Он заглянул в низкое окно столовой и увидел подавальщицу. Она расставляла по столам стаканы с компотом, а затем пошла к дверям и открыла их. Толкаясь и крича, лагерное население врывалось в столовую. Подавальщица протиснулась наружу, чтобы пошире распахнуть дверь. Она спрыгнула с крыльца, подняла кирпич и приперла им распахнутую створку. Разгибаясь, она увидела велосипедистов. Взгляд ее, казалось, и не думал остановиться на них. Она, правда, чуть помедлила, но затем повернулась и скрылась в помещении. Тут же появилась вновь и понесла куда-то пустой поднос. Это вселило в него зыбкую надежду. Идти с подносом было, пожалуй, некуда. Разве что, вспомнил он, бывают больные, которые остаются в палатах, и им носят туда еду. Возможно, она идет к захворавшему пацану, чтобы забрать посуду. Но в мгновенье он сочинил другой сюжет: она вооружилась подносом, чтобы подойти якобы случайно, чтобы не показать его приятелям… или кому-то еще? — что идет именно к нему.
От столовского крыльца веером разбегались дорожки, выложенные битым кирпичом. Она выбрала ту, что вела вдоль стены, и вскоре поравнялась с героями велопробега. Тут она наконец соизволила узнать его. Более того, изобразила сильное удивление и произнесла: «Привет!», что по интонации означало не столько привет, сколько: «Откуда ты взялся?!»

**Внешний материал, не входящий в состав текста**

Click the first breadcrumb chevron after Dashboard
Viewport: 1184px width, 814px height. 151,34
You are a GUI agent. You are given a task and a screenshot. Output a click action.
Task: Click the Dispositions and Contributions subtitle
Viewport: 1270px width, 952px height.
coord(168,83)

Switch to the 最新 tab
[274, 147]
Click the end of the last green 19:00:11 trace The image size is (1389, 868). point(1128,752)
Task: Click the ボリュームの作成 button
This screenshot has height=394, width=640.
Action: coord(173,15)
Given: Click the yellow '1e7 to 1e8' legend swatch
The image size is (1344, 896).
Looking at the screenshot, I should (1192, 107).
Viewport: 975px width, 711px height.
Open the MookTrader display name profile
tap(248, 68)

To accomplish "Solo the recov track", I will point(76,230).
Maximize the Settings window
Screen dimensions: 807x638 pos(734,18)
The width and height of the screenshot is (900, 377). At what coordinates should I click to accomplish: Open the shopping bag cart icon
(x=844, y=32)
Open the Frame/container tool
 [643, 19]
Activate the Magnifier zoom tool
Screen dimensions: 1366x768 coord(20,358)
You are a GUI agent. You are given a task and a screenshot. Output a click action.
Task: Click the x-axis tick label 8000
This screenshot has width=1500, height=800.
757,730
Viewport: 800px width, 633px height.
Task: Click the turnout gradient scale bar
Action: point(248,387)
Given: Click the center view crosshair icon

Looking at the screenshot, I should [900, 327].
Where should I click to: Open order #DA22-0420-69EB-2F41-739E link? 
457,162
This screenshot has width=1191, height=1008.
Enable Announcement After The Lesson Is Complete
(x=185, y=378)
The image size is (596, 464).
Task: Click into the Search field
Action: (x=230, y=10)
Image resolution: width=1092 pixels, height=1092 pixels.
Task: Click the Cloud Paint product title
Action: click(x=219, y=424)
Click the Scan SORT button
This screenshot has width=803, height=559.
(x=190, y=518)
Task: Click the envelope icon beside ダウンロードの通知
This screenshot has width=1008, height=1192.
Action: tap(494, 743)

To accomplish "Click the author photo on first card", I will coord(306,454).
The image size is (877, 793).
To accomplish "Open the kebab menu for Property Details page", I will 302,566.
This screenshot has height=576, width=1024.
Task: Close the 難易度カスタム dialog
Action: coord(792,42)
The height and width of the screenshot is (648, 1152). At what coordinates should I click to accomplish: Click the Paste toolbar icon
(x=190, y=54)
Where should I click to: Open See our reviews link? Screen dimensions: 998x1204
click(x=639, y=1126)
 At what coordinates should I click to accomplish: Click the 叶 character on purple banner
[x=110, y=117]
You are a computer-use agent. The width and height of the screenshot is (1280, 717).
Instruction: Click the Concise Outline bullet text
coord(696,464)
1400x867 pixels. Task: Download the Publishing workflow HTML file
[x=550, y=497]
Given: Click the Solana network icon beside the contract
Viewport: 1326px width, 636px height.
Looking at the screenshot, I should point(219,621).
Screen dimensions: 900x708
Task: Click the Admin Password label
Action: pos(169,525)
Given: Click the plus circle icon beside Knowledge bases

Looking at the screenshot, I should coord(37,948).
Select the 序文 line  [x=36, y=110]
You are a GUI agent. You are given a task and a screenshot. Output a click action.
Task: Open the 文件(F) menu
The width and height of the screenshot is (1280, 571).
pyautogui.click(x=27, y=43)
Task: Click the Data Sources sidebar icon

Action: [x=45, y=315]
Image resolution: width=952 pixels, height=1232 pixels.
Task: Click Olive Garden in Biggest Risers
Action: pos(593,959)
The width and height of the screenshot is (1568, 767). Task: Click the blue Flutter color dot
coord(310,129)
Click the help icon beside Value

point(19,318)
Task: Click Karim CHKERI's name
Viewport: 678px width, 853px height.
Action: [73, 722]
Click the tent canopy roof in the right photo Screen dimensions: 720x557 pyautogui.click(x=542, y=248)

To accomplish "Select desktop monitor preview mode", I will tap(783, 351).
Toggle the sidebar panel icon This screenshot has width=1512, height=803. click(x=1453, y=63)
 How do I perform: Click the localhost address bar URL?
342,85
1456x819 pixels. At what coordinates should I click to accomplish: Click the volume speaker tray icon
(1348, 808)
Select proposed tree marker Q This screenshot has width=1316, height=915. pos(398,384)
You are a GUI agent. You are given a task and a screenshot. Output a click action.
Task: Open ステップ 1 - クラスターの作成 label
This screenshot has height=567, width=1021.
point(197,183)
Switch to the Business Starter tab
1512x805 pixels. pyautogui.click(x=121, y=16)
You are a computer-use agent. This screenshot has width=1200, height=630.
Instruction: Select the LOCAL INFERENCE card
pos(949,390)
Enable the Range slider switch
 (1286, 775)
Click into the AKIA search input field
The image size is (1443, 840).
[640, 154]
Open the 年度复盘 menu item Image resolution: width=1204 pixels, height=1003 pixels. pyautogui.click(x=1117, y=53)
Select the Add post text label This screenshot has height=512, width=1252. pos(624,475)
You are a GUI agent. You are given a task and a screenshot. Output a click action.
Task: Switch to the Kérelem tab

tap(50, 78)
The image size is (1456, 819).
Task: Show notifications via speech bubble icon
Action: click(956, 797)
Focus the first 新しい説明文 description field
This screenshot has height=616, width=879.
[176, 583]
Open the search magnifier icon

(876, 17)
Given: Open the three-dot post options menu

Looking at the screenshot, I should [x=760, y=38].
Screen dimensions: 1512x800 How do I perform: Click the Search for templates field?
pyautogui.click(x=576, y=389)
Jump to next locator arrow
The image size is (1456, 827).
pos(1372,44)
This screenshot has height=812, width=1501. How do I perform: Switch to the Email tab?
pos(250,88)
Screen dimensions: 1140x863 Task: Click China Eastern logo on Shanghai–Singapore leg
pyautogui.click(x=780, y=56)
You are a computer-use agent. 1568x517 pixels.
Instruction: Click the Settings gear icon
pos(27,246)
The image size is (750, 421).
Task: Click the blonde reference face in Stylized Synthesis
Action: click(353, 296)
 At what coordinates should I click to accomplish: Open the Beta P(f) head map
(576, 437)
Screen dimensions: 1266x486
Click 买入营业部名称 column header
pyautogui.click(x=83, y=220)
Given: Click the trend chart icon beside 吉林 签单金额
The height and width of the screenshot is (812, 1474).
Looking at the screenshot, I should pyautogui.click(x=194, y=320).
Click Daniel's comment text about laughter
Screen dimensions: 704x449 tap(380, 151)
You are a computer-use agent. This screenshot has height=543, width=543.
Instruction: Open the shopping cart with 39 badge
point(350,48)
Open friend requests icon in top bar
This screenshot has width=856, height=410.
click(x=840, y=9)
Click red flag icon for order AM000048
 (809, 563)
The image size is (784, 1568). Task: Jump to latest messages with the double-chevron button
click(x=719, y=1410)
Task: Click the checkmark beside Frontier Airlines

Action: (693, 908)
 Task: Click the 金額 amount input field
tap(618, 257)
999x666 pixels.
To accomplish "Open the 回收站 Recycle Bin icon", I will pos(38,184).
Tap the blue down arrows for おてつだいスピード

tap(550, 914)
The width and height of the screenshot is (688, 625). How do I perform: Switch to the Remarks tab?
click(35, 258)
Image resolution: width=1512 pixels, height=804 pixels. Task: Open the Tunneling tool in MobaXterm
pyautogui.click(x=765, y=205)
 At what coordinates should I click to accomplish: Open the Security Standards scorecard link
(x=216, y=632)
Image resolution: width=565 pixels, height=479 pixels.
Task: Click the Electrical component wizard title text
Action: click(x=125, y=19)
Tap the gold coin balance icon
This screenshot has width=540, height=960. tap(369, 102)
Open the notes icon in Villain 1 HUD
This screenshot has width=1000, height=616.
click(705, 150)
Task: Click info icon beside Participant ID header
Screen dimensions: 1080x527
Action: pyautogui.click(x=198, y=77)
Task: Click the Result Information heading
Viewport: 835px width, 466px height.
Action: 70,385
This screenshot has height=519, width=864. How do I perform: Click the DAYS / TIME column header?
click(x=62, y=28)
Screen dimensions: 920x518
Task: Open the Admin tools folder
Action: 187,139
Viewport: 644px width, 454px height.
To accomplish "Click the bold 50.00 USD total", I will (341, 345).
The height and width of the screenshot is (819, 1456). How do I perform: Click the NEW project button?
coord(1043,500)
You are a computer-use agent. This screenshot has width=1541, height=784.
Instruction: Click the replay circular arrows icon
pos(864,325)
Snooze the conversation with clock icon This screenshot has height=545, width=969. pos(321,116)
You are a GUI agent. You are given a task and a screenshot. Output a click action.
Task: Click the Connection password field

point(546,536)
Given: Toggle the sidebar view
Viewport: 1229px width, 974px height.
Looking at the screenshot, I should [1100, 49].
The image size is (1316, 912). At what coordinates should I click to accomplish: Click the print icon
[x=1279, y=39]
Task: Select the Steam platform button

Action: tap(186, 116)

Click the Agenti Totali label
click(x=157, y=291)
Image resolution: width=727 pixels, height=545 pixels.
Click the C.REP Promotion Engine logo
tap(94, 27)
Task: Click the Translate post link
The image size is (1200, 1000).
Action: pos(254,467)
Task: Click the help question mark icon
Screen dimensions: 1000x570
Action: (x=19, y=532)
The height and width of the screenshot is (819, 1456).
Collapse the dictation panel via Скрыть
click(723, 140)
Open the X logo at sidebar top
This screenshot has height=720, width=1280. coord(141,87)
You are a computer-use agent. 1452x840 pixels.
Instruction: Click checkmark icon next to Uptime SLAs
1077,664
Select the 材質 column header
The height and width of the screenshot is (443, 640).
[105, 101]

Он не знал, что ответить. Ему пришло в голову спастись от позора и скрыть от приятелей, что это и есть она, отвести ее в сторону, будто бы навести справку и будто бы узнать от нее, что «его» девчонки по какой-то причине сегодня в лагере нет. Он безразличным тоном ответил: «Привет», показывая ребятам, что это, разумеется, не та, что звала в гости и предлагала переночевать. Но само это старательное безразличие, актерски исполненное бездарно, деревянным голосом, выдало приятелям его ухищрения. Он почувствовал: они поняли, и больше скрывать не имело смысла.